In the post-pandemic world in which sustainable, healthy and human-centric ways of doing business are on peak, we have no chance to leave tenants’ wellness unattended. As in many parts of our lives, technology helps address this by placing flexibility and user-centricity to the priority.
In order to make buildings well-poised against human needs, let’s reimagine them as smartphones. When we buy a new phone, we tailor-make it for our own use, download or remove apps as our needs evolve. We can use the same logic in buildings we live in and work at. We can bring in technology solutions that serve different purposes, update them, and regulate them as our needs evolve. Today, thanks to PropTech, we’re able offer great levels of space-as-a-service by continuously adapting solutions according to user demands.
Let’s take a closer look at how.
How technology helps tackle sick building syndrome
In our recent webinar addressing this exact topic, we learn that today’s existing technologies help tackle sick building syndrome to a great extent with the help of air quality monitoring systems – which are expected to reach the value of $6.2bn by 2027 globally.

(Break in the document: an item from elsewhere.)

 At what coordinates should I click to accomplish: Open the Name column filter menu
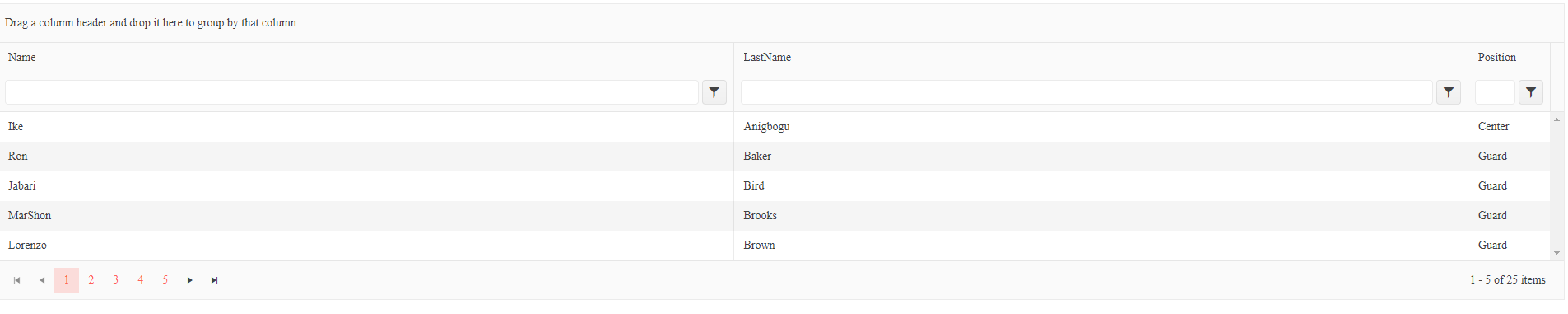pos(714,92)
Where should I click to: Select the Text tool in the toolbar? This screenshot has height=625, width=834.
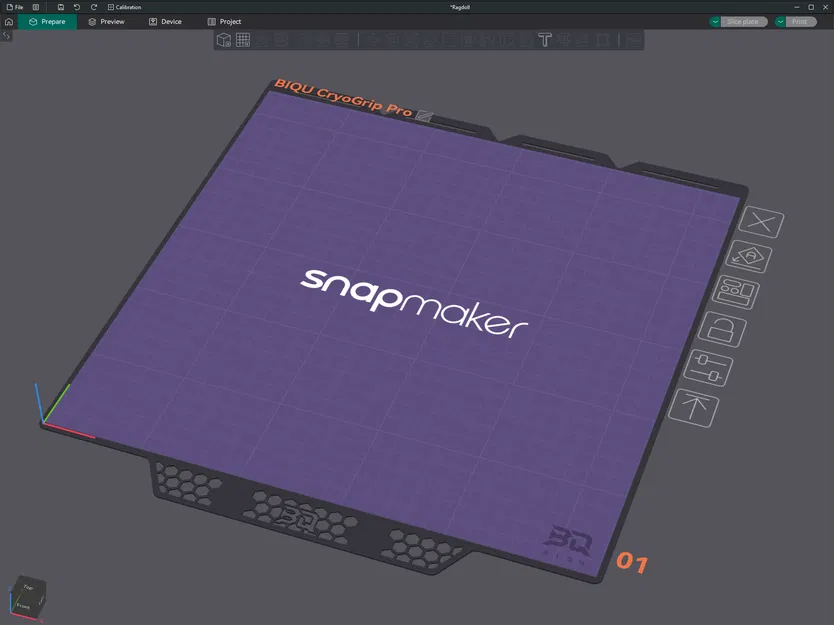tap(545, 40)
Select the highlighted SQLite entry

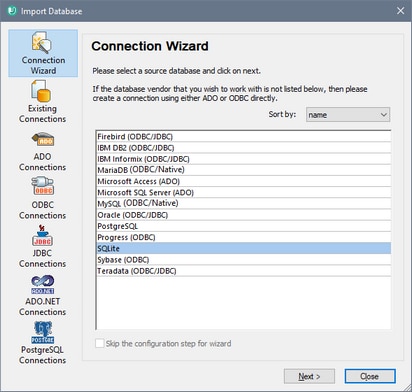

While the air quality monitoring solutions market and customer demand are both growing, the global commercial real estate market still lacks the awareness and accelerated action towards making office spaces fresh air-friendly.
Wouter Kok from bGrid, a provider of wireless sensors that collects and analyzes data on occupancy, temperature, humidity, air quality, and energy consumption in buildings; comments on this: “Considering how important well-being is today and the office occupancy levels being low as a result of that, we should not be taking decisions on HVAC systems based on the information from decades ago. Today we have modern technologies that can provide us the real-time data on air quality, occupancy, space use, flow of people, energy consumption, light and sound intensity tracking and so much more.”’
There is a common myth that poor air quality only occurs in overcrowded meeting rooms but Kok argues: “In the last quarter of 2022, we closely watched the 50 buildings where our solution is active. With occupancy at 46% on average and space utilization level of 24%, we observed that the level of carbon dioxide was above 1,200 in 40% of the buildings’ meeting rooms. This means that people are using only a small part of the available space, and still get poor air quality levels. When both property operators and occupiers see such data that they would normally not be able to see without the help of technology, they are able to take action, and improve the quality of space use, and accordingly, air quality.”
“We clearly see the need to design the flow of fresh air in a way to be adaptable according to the unique occupancy and utilization model of each space. This is where modern PropTech solutions help – by controlling the HVAC systems, offering both forecasted and real-time data on how the space is regularly being used, and how it is used at the very moment. This helps companies save energy, improve the air quality, and thus solve the sick building syndrome”.
Idriss Goossens, PropTech Lab’s founder, provides insights from the Western Europe market, where we can observe great examples of improving building health and efficiency.
“As an example, Bouygues Immobilier’s new mixed-use development in Lyon, France is very much focused on occupier health – with spaces dedicated to well-being, green spaces, a small health center, screens showing air quality and pollution data in several spots around the assets, shared spaces, a rooftop beehive and more. As a plus, the complex’s energy produced locally by a green gas cogeneration plant provides hot water and electricity consumed immediately on site. We can get inspired by such approaches to improve the general health of buildings, not only the air quality,” says Goossens.
“Other examples can be seen in BPI or Allianz assets in Belgium and Luxembourg, where we observe urban farms built on building rooftops to have in-house, fresh vegetables available; or community activities around information-sharing on sustainability, wellness and health. We regularly observe these clear signs that the Western European market is in a huge transformation phase. In 2021 in Benelux, only 30% of real estate companies had clear innovation strategies in line with the customer experience and health; and in 2022 the number climbed to 84%. This brings great hope for change to the whole industry.”